Hadoop Cluster Monitoring

Effective monitoring of a Hadoop cluster requires visibility at four levels: JVM internals, HDFS health, YARN resource usage, and OS-level metrics. This page covers the built-in tools and how to integrate with modern monitoring stacks.

Built-in Web UIs

Every Hadoop service exposes an HTTP dashboard — no extra software required:

Service	Default URL	Key Information
NameNode	`http://namenode:9870`	HDFS capacity, live/dead DataNodes, block health
DataNode	`http://datanode:9864`	Block counts, disk usage per volume
ResourceManager	`http://resourcemanager:8088`	Running/pending/completed applications, cluster utilization
NodeManager	`http://nodemanager:8042`	Container logs, CPU/memory per node
HistoryServer	`http://historyserver:19888`	Completed MapReduce job details, counters
HBase Master	`http://hbasemaster:16010`	Region distribution, compaction status

JMX (Java Management Extensions)

All Hadoop daemons expose metrics over JMX. Access them via HTTP:

# NameNode JMX — all beans
curl http://namenode:9870/jmx

# Filter to a specific MBean
curl "http://namenode:9870/jmx?qry=Hadoop:service=NameNode,name=FSNamesystemState"

# ResourceManager JMX
curl "http://resourcemanager:8088/jmx?qry=Hadoop:service=ResourceManager,name=RMNMInfo"

# DataNode JMX — disk and block metrics
curl "http://datanode:9864/jmx?qry=Hadoop:service=DataNode,name=DataNodeInfo"

Key JMX Metrics to Watch

NameNode (FSNamesystemState):

Metric	Healthy Value
`CapacityRemainingGB`	> 15% of total
`UnderReplicatedBlocks`	0 (or trending to 0)
`CorruptBlocks`	0
`MissingBlocks`	0
`PendingDeletionBlocks`	Should not grow unboundedly
`NumLiveDataNodes`	Equals expected cluster size
`NumDeadDataNodes`	0

NameNode RPC (RpcActivityForPort8020):

Metric	Alert Threshold
`RpcQueueTimeAvgTime`	> 100ms
`RpcProcessingTimeAvgTime`	> 100ms
`CallQueueLength`	> 100

DataNode (DataNodeActivity):

Metric	Description
`BytesWritten`	Total bytes written (rate)
`BytesRead`	Total bytes read (rate)
`BlocksWritten` / `BlocksRead`	I/O throughput
`VolumeFailures`	Must be 0 — indicates disk failure

Hadoop Metrics2 Framework

Hadoop has a built-in metrics export framework (Metrics2) that can push metrics to external systems without JMX polling.

hadoop-metrics2.properties

# Push NameNode metrics to Graphite every 10 seconds
namenode.sink.graphite.class=org.apache.hadoop.metrics2.sink.GraphiteSink
namenode.sink.graphite.server_host=graphite.example.com
namenode.sink.graphite.server_port=2003
namenode.sink.graphite.metrics_prefix=hadoop.namenode
*.period=10

# Push all service metrics to a file (for debugging)
*.sink.file.class=org.apache.hadoop.metrics2.sink.FileSink
*.sink.file.filename=/var/log/hadoop/metrics.log

Supported sinks: Graphite, Ganglia, file, stdout.
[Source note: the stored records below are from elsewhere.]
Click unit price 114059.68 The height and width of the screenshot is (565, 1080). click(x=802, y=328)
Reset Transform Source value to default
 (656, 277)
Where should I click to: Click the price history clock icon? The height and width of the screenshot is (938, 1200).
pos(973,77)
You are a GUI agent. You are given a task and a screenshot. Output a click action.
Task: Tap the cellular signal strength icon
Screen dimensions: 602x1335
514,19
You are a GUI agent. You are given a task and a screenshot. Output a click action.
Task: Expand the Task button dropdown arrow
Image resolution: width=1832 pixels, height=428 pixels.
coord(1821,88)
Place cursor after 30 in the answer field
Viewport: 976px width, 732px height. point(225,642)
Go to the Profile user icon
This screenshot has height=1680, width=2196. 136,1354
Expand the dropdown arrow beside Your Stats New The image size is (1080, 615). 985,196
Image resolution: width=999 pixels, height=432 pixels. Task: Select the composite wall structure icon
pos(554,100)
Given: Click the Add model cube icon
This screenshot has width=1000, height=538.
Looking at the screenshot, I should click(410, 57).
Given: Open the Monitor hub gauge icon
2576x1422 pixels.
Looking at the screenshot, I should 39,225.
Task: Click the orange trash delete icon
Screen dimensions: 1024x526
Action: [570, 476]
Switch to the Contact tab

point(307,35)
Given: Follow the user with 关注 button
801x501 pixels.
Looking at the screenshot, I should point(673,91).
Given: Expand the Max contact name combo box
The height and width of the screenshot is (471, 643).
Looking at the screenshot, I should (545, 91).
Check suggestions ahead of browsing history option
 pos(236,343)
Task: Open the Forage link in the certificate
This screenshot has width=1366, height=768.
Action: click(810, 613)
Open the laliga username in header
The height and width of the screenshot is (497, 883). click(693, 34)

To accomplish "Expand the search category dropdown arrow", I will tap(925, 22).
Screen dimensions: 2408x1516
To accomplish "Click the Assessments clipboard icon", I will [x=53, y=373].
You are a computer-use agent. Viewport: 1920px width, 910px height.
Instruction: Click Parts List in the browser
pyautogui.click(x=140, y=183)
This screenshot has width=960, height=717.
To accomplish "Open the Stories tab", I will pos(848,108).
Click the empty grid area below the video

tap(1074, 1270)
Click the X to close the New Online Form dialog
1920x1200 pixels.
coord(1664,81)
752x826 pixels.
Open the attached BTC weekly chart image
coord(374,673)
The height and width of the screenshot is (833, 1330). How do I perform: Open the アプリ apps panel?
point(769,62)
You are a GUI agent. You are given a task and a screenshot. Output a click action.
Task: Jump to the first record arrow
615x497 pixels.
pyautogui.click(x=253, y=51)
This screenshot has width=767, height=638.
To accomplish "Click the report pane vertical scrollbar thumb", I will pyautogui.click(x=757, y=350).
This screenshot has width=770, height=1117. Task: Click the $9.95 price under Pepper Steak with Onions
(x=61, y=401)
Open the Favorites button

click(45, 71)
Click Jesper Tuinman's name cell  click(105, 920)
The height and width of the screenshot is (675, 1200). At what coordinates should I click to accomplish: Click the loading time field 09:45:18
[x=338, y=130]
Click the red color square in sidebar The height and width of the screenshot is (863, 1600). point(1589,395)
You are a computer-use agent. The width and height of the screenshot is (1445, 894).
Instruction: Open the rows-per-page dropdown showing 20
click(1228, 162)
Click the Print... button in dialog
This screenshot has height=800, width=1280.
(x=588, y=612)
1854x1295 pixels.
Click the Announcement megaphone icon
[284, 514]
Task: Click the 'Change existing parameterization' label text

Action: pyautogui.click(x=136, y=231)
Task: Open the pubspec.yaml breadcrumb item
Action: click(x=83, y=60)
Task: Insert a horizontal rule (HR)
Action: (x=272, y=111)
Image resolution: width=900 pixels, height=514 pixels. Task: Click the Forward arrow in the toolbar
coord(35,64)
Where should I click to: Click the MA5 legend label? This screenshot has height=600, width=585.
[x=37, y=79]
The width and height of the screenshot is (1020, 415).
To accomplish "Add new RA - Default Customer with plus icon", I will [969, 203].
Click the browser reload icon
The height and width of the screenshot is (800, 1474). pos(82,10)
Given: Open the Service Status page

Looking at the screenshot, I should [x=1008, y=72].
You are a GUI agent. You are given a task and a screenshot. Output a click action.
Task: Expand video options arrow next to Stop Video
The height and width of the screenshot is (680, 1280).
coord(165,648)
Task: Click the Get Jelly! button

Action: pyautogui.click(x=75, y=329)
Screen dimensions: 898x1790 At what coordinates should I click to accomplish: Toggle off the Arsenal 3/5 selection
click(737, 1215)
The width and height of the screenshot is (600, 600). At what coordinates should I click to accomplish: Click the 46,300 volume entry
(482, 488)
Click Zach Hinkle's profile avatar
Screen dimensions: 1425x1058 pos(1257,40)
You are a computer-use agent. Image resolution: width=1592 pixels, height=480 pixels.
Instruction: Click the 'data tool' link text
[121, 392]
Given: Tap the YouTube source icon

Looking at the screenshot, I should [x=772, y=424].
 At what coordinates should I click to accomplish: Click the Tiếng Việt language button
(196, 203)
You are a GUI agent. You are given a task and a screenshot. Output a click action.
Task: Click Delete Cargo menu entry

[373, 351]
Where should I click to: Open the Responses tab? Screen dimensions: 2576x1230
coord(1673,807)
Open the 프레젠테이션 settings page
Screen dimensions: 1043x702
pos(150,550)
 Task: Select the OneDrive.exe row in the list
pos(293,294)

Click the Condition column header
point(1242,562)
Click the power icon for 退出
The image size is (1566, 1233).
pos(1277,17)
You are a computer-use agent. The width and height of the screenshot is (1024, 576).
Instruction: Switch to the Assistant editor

Third-party plugins add Prometheus and InfluxDB support.

Prometheus + Grafana Stack

The most common modern monitoring setup: export JMX metrics via jmx_exporter and visualize in Grafana.

Step 1 — Add JMX Exporter Java agent

Download jmx_prometheus_javaagent.jar and a config:

# jmx-namenode.yaml
lowercaseOutputName: true
rules:
  - pattern: "Hadoop<service=NameNode, name=FSNamesystemState><>(\\w+)"
    name: hadoop_namenode_$1
  - pattern: "Hadoop<service=NameNode, name=RpcActivityForPort8020><>(\\w+)"
    name: hadoop_namenode_rpc_$1

Step 2 — Add to daemon JVM options (hadoop-env.sh)

export HADOOP_NAMENODE_OPTS="$HADOOP_NAMENODE_OPTS \
  -javaagent:/opt/jmx_exporter/jmx_prometheus_javaagent.jar=7000:/opt/jmx_exporter/jmx-namenode.yaml"

Repeat for DataNode (port 7001), ResourceManager (7002), NodeManager (7003).

Step 3 — prometheus.yml scrape config

scrape_configs:
  - job_name: hadoop_namenode
    static_configs:
      - targets: ['namenode:7000']

  - job_name: hadoop_datanodes
    static_configs:
      - targets:
          - 'dn01:7001'
          - 'dn02:7001'
          - 'dn03:7001'

  - job_name: hadoop_resourcemanager
    static_configs:
      - targets: ['resourcemanager:7002']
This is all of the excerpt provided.